Rainbow Moon review: A real grind

Playing the PSN exclusive Rainbow Moon evokes an unusual sort of frustration: it's a victim of wasted potential. This kind of game does a lot of things right, features some neat ideas and fun play elements, but is crippled by one or two major problems – problems so significant that they drag the rest of the product down. All it would take are a couple of fixes to make a great game instead of a merely passable one but, alas, you're stuck with a product that, for everything it does right, is damaged by very obvious flaws.

In Rainbow Moon's case, the novel idea is to blend two distinct types of role-playing game into a unique experience. Exploration is done in the overhead, isometric perspective of classic dungeon-crawlers, and both the overworld and the puzzle-filled labyrinths you'll wind up spelunking are littered with copious amounts of loot and roaming beasties out for your blood.

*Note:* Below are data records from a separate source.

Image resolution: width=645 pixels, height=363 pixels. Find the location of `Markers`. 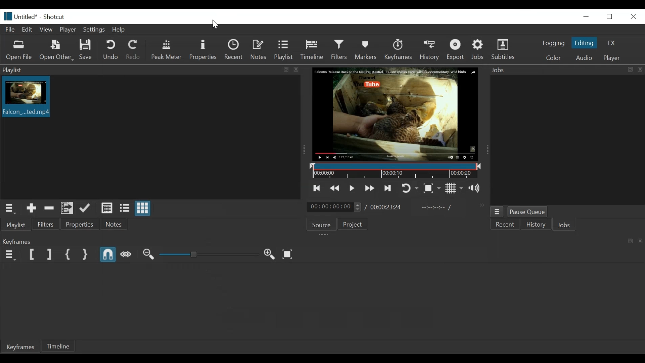

Markers is located at coordinates (367, 49).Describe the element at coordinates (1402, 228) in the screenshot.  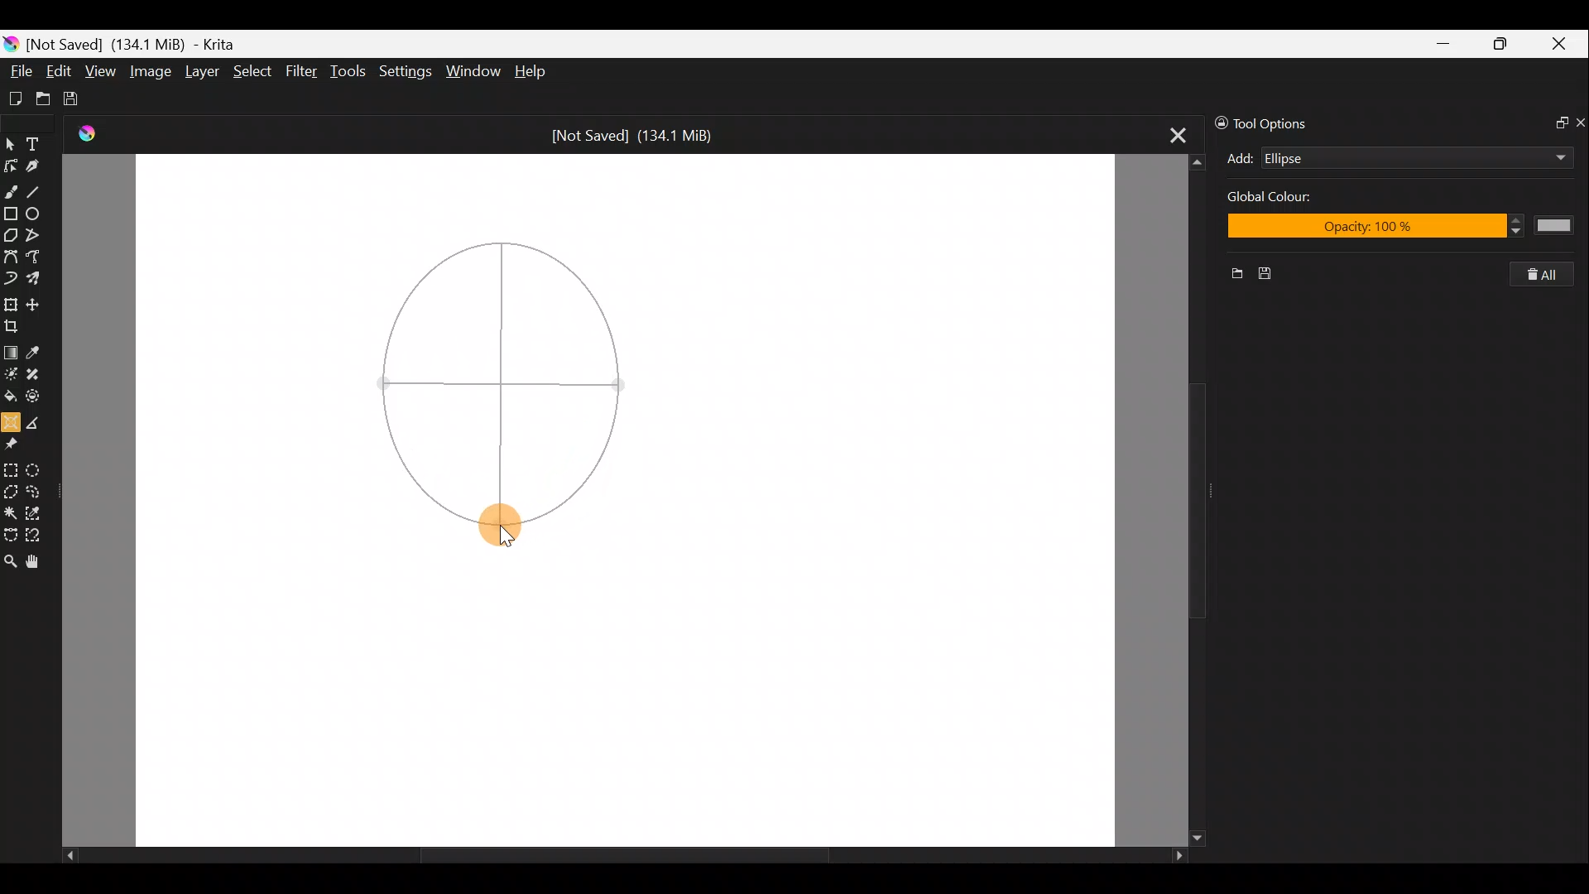
I see `Opacity:100%` at that location.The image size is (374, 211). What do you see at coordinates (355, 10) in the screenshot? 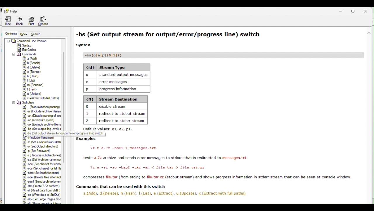
I see `Restore` at bounding box center [355, 10]. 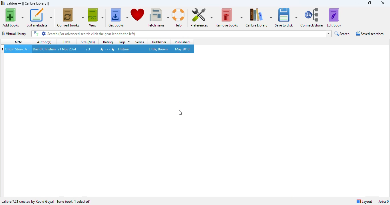 I want to click on published, so click(x=182, y=42). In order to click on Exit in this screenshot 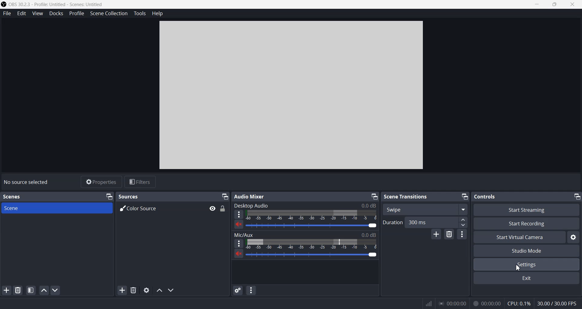, I will do `click(527, 279)`.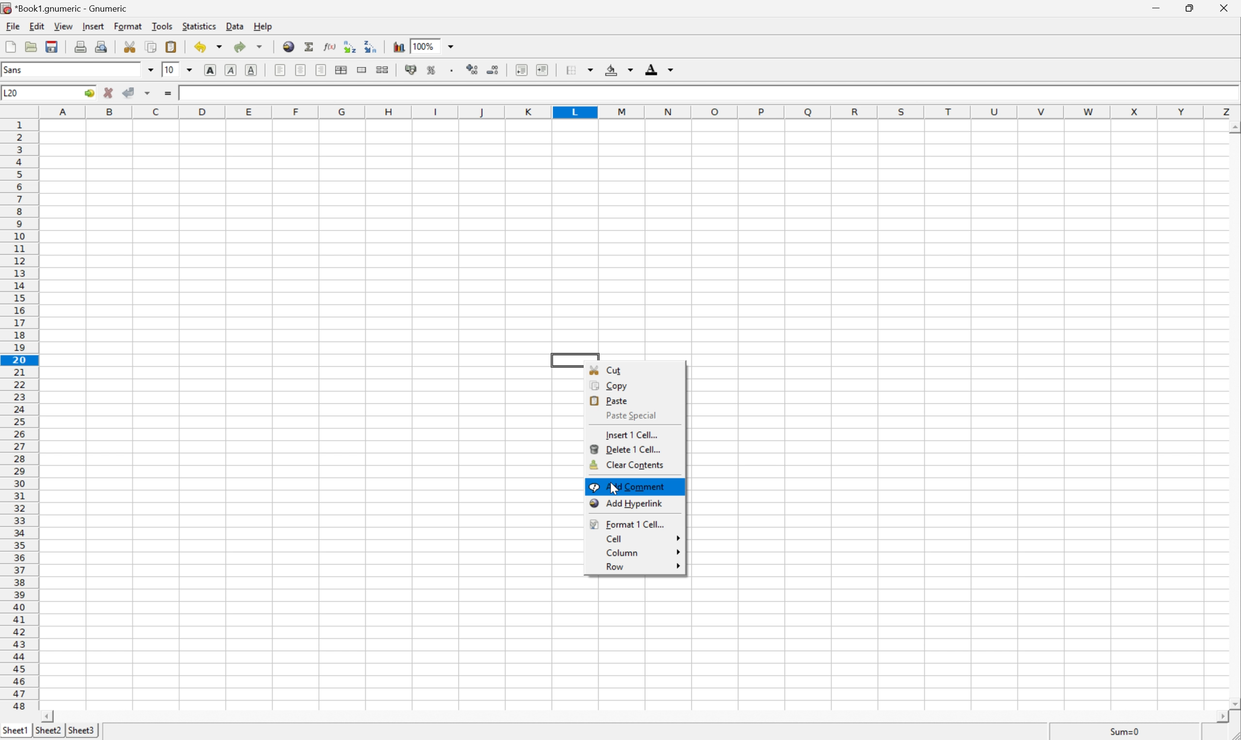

Touch one of the monsters on the map, however, and you'll be spirited off to a new playfield: a miniature version of the grid-based arenas so common in strategy-RPGs like Fire Emblem and Final Fantasy Tactics.%Gallery-158468% Here, both you and the enemy forces (which frequently outnumber yours) will take turns moving around and attacking. There's more to combat here than just constantly throwing out attacks while trying to keep yourself alive. You have limited resources – amount of actions per turn, items, points to use more powerful techniques – and you have to manage these while also keeping tabs on things like your position on the battlefield. If you get backed into a corner or against an object that leaves all the attacking beasties out of range, for example, things can become incredibly messy. You'll earn a steady stream of new abilities over time, which gradually expands the depth and nuance of fighting.

It's always risky to combine genres like this, but Rainbow Moon mostly succeeds in that respect. The exploration element is enjoyable. There are lots of loot and secrets to discover, and the game gladly rewards you for treading a bit off the beaten path. Even with some ill-conceived, tacked-on elements (such as character hunger levels and a constant need to light torches in dungeons), puzzling your way through a tricky cavern and emerging with plenty of loot and fetch-quest items proves satisfying. And while it takes a few hours for the full potential of combat to be unlocked – initially you only have a single party member and a single command per turn – once I had more options available to me, I found myself really starting to dig it.

That is, until I hit that first wall where I started encountering enemies way over my head. As I spent up my limited healing items and skills each battle, I realized that, despite all that time and money I just invested in gear and boosting stats, I still needed to gain a few levels just to be able to fight off some skeletons without quaffing a gallon of potion. Yes, your strategy might be solid, and you may have found some great skill combinations or exploits to lock down certain foes, but if you can't last more than a few fights without exhausting your healing supplies, then you just have to get stronger. And that's where the grinding starts up.

Grinding is a common element in most strategy RPGs, and the best examples of the genre know how to either disguise a grind or make it more enjoyable. Disgaea does it with the Item World, randomizing layouts, treasures, bonuses, and enemies to make each session a unique adventure. Final Fantasy Tactics rewards a grind by offering you new abilities and classes to play around with.

Rainbow Moon, however, doesn't offer much in the way of these incentives: eventually you're just going to have to grind to get better stats to get past the next dungeon. Since on-field enemies vanish after you defeat them, you'll have to go for random encounters (which, in a welcome twist, you can willingly choose to engage in or not with a simple button press). Even this is a bit broken, as sometimes you'll fight manageable mobs while, at other times, you'll get a constant spate of 10 high-level foes at once. As there's no option to speed up character movement or action during fights, you may find yourself quickly growing weary of what was once a fun combat engine.

It's this grind, more than anything else, which drags down Rainbow Moon, dividing your time almost equally between genuinely enjoyable dungeon-crawling and frustrating, level-building slog. It's a real shame, as the game has great ideas and a lot of retro charm to it, but it's hard to justify investing so much time into it when you're not really enjoying yourself. There's no denying that Rainbow Moon offers a lot of game time for its $15 price tag – I just wish more of that time was dedicated to fun exploration and fighting instead of tedious grinding.

This review is based on a PSN download of Rainbow Moon, provided by Eastasiasoft.